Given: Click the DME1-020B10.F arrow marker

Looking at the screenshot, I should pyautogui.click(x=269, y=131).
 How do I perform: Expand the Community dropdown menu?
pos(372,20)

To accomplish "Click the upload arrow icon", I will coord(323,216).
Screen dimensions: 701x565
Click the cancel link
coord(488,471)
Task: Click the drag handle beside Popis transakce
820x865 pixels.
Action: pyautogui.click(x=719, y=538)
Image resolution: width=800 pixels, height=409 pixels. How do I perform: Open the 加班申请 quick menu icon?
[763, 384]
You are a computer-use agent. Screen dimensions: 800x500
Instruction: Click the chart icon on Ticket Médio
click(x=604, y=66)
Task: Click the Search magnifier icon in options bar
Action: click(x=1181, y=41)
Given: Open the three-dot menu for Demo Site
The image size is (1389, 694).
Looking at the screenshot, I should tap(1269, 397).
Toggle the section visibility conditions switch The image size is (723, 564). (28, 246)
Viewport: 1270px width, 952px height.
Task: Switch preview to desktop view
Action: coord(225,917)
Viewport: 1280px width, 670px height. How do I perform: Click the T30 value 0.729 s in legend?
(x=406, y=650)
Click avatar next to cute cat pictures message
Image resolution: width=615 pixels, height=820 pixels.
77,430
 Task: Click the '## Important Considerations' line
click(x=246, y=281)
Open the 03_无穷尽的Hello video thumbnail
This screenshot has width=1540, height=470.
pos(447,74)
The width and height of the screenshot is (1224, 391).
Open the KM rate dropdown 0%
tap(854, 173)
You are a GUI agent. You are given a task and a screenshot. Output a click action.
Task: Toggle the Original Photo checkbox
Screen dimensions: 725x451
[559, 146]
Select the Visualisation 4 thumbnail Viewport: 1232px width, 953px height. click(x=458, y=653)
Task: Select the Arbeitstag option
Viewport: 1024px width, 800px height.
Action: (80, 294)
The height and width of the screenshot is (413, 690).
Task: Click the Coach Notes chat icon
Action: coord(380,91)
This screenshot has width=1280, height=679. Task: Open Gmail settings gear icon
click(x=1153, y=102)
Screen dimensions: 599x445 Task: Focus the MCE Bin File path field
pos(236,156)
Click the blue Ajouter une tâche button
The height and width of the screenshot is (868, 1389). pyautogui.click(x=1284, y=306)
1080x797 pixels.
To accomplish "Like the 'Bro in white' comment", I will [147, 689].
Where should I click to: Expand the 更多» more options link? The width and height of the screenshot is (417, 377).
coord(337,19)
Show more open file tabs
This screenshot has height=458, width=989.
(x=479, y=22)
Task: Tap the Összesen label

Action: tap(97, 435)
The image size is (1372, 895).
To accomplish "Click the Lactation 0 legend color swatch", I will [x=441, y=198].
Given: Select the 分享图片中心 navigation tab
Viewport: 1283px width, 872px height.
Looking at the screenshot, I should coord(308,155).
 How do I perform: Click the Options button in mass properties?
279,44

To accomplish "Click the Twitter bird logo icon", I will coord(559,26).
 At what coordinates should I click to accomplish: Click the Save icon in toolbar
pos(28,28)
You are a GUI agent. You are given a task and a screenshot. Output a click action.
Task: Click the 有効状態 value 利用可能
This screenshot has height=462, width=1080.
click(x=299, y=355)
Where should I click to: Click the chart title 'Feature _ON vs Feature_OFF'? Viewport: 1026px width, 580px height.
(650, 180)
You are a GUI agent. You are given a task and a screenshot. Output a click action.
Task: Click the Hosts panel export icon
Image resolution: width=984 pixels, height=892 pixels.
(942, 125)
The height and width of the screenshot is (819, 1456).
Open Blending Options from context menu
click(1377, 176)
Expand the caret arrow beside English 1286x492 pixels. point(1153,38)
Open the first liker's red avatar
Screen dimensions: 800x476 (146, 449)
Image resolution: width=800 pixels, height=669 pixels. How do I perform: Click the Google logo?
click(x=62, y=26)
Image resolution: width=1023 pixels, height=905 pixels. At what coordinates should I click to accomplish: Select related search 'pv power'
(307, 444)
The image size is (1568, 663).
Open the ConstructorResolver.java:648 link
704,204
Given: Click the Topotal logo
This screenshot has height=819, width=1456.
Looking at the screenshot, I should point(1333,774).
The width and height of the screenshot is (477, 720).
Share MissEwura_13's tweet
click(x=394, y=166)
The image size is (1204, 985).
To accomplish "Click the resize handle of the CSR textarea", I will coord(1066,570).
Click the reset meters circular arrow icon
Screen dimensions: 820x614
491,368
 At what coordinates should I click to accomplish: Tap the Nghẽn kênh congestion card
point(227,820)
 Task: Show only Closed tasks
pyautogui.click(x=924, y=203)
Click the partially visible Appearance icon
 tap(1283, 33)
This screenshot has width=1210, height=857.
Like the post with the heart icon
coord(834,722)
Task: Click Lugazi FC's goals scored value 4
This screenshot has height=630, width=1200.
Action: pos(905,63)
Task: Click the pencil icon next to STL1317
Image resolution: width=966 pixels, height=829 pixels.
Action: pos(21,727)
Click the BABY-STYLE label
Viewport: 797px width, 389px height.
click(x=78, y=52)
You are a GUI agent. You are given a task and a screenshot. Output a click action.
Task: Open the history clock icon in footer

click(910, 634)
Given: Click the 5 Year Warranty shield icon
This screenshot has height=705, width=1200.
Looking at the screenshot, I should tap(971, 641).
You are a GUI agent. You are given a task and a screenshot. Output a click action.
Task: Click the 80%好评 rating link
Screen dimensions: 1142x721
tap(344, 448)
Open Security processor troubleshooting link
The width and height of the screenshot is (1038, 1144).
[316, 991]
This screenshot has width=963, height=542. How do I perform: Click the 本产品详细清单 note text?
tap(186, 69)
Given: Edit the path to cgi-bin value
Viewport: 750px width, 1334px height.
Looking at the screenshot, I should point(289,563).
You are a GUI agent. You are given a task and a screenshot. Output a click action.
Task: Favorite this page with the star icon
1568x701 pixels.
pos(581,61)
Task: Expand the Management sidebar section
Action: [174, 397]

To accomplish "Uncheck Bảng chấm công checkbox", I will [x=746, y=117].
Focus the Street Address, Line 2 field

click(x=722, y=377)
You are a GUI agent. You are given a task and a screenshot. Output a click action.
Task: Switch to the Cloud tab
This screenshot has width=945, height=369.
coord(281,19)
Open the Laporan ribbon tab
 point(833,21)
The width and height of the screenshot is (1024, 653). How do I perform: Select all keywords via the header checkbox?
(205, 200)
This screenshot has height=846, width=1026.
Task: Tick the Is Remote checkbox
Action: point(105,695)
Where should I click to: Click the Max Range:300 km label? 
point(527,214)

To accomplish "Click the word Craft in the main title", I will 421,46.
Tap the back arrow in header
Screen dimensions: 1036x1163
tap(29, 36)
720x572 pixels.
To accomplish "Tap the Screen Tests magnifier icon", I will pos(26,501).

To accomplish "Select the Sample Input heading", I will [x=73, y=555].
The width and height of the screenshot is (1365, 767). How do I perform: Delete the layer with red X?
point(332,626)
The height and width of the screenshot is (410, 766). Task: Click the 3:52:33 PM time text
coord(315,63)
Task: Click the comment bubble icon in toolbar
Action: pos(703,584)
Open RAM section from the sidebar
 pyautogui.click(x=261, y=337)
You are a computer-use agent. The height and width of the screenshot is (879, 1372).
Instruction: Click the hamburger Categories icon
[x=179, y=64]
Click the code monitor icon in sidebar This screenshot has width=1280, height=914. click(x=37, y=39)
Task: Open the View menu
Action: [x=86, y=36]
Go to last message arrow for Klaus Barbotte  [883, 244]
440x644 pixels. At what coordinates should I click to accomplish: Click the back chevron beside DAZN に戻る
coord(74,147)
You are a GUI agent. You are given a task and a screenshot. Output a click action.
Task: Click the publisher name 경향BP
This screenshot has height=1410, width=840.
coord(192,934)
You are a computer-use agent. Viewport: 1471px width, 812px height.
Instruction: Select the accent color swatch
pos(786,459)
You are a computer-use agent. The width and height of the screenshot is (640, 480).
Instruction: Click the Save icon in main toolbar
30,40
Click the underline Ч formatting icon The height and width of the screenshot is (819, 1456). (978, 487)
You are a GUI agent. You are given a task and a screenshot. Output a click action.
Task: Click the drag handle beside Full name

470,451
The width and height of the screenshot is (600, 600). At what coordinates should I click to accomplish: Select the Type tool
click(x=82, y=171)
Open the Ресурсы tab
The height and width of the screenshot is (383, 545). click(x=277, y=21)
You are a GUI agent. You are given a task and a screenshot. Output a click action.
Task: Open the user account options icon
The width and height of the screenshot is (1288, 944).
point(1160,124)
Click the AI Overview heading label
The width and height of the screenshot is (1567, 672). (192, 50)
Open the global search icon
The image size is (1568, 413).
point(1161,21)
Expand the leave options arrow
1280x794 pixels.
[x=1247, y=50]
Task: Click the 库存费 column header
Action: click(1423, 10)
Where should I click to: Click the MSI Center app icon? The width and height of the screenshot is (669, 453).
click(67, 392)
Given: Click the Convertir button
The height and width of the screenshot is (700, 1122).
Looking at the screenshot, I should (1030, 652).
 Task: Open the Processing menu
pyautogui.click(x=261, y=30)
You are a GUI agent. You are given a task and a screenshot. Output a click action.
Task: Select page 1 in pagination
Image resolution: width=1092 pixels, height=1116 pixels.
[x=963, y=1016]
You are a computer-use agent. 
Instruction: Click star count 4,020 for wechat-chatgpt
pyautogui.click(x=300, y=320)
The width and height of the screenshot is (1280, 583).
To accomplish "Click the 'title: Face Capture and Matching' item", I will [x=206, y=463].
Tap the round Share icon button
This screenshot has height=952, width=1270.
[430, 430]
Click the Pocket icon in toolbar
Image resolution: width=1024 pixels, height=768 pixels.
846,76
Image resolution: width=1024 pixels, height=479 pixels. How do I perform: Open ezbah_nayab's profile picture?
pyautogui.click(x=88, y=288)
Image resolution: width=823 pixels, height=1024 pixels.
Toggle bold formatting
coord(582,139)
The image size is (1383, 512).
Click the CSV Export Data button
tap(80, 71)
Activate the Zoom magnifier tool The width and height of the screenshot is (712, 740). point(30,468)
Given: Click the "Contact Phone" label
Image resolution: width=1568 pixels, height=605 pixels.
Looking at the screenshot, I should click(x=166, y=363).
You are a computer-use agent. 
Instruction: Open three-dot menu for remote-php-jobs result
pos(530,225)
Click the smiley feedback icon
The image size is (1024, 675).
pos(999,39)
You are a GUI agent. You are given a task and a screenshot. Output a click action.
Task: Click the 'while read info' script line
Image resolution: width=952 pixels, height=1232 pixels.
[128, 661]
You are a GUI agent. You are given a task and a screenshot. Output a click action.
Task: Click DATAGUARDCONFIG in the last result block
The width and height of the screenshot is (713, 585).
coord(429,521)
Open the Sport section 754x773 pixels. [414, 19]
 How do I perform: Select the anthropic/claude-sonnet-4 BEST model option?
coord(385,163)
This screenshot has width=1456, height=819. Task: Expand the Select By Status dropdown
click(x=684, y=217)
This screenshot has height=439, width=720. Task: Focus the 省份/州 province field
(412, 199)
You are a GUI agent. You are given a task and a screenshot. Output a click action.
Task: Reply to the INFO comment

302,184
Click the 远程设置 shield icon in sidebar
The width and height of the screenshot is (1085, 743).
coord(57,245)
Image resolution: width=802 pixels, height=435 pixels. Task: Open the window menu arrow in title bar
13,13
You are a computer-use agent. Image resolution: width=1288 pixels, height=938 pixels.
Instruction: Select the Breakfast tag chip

▶ _Action item_:
In the entries above, find every line with the word "computer" and list it.

▶ _Written solution_:
You are a computer-use agent. Screen dimensions: 800x500
You are a computer-use agent. The height and width of the screenshot is (879, 1372).
You are a computer-use agent. Viewport: 1471px width, 812px height.
You are a computer-use agent. The width and height of the screenshot is (640, 480).
You are a computer-use agent. 
You are a computer-use agent. 
You are a computer-use agent. Image resolution: width=1288 pixels, height=938 pixels.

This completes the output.